▶ **Given task 1**
In the comment thread, retype everything from "Maybe the world" down to "own, through adoption!".
▶ **Given task 2**
In the comment thread, how many daughters does A_Mom say she has, and how did she get them?

───── Source extract

Calling her names, saying she’s ugly or a bad actress is just childish insults- whether you like her or not is irrelevant. We need to focus on the bigger picture here- two children have a loving home, with people who dote on them and will do anything for them.

Maybe the world would be a better place if we stopped acting holier than thou or jumping on little, mundane things, but instead smiled at the fact that children are being loved and cared for rather than being neglected

Jane on

@Amy: It’s deeply offensive to label women in general as catty witches when it’s only some women who are doing that. No, women are not catty witches. There are a few people on here who are behaving in an awful manner. Kindly leave the rest of out of your sweeping assumptions about our entire gender.

Melissa on

This has nothing to do with the article, but I have been thinking this for sometime. She is a pretty lady but her hair needs to go. It makes her look 53 instead of 33. Glad she is enjoying being a mom.

A_Mom on

mountainmiss: Yes, she can have children of her own. She has two daughters of her own, through adoption!

──────────
───── Supplied information

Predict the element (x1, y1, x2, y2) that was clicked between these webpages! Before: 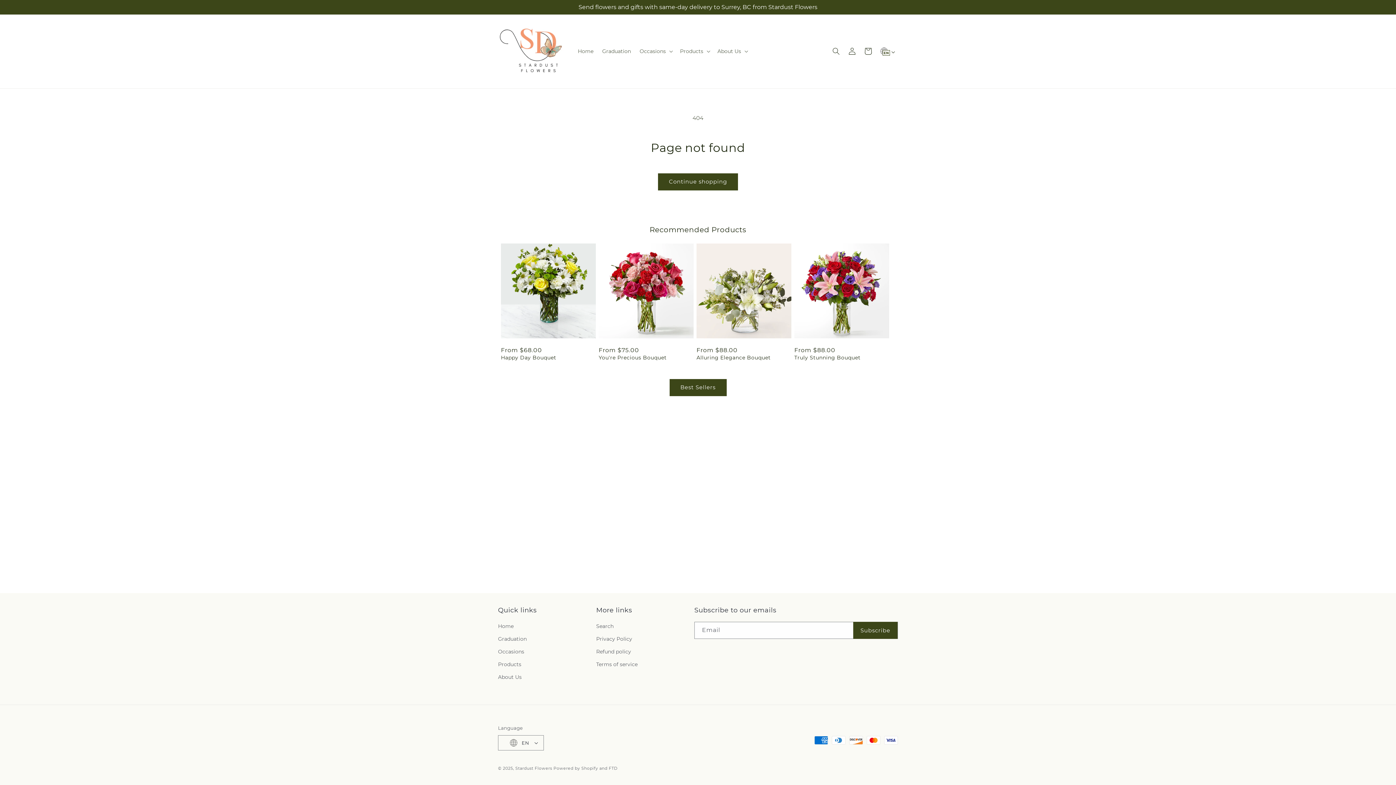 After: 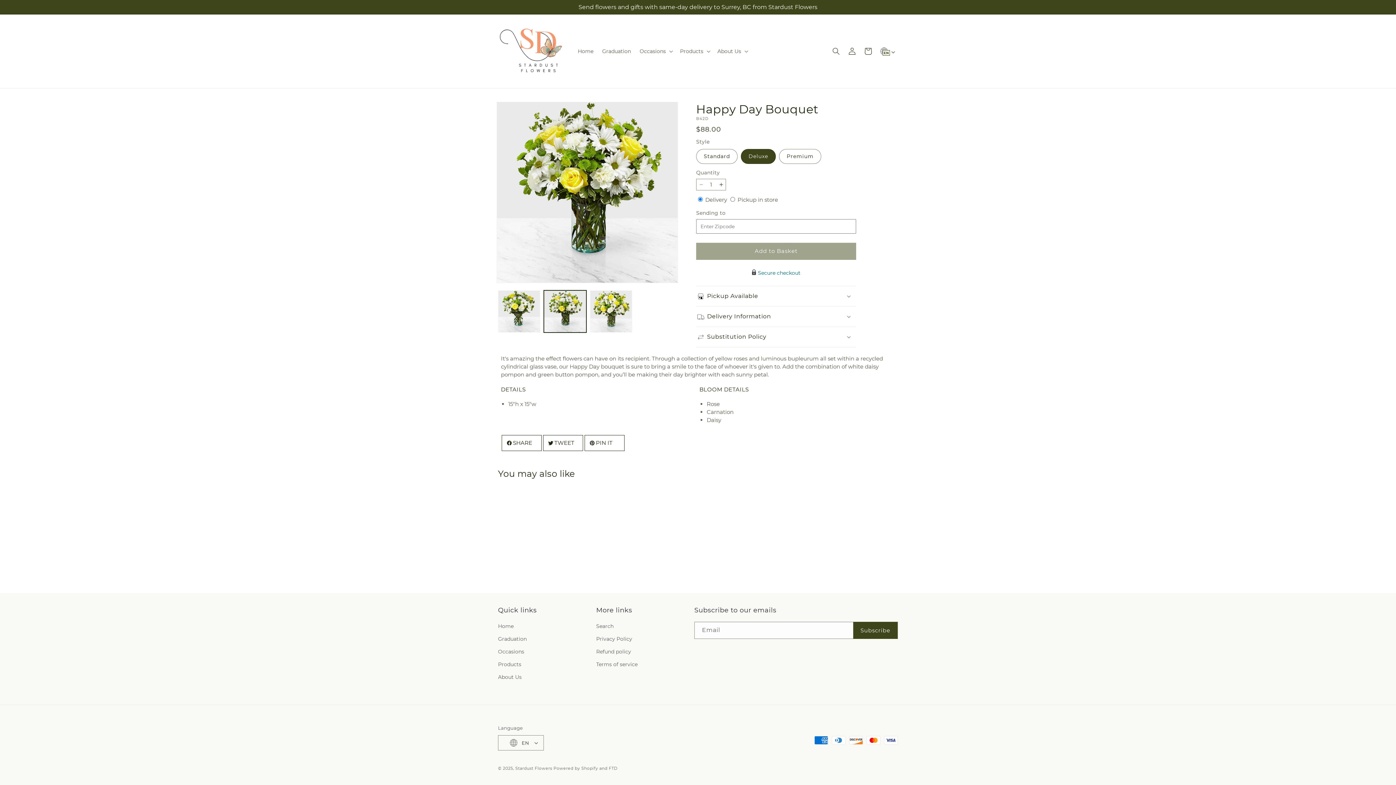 Action: label: Happy Day Bouquet bbox: (501, 354, 596, 361)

──────────

▶ **Finished answer 1**
Maybe the world would be a better place if we stopped acting holier than thou or jumping on little, mundane things, but instead smiled at the fact that children are being loved and cared for rather than being neglected

Jane on

@Amy: It’s deeply offensive to label women in general as catty witches when it’s only some women who are doing that. No, women are not catty witches. There are a few people on here who are behaving in an awful manner. Kindly leave the rest of out of your sweeping assumptions about our entire gender.

Melissa on

This has nothing to do with the article, but I have been thinking this for sometime. She is a pretty lady but her hair needs to go. It makes her look 53 instead of 33. Glad she is enjoying being a mom.

A_Mom on

mountainmiss: Yes, she can have children of her own. She has two daughters of her own, through adoption!

▶ **Finished answer 2**
Two daughters, through adoption.